> RECORDS TO USE
* * * *
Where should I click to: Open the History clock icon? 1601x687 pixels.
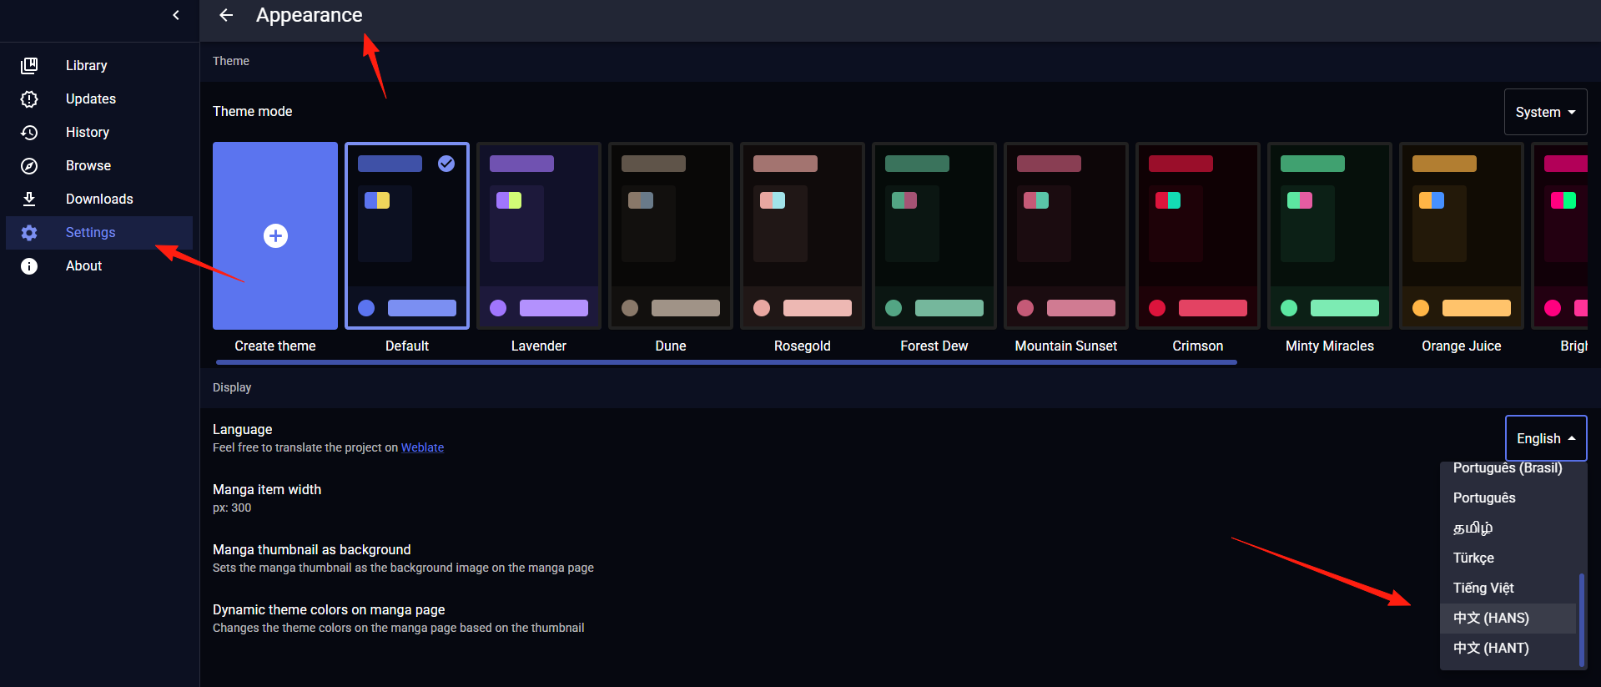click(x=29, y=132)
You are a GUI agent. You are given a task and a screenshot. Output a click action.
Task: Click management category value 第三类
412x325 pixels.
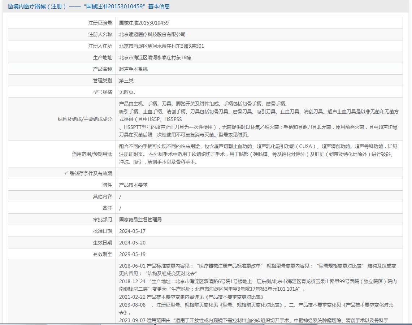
* * * *
> REQUIREMENTS
Rewrite these lines with "pixels" replaced by "px" and everything else unchanged. Leave the pictures out.

> SOLUTION BELOW
Where should I click to: Open the History clock icon? 1601x687 px.
click(x=29, y=132)
You are a GUI agent. You are given a task and a screenshot. Output a click action.
Task: Click management category value 第三类
412x325 px.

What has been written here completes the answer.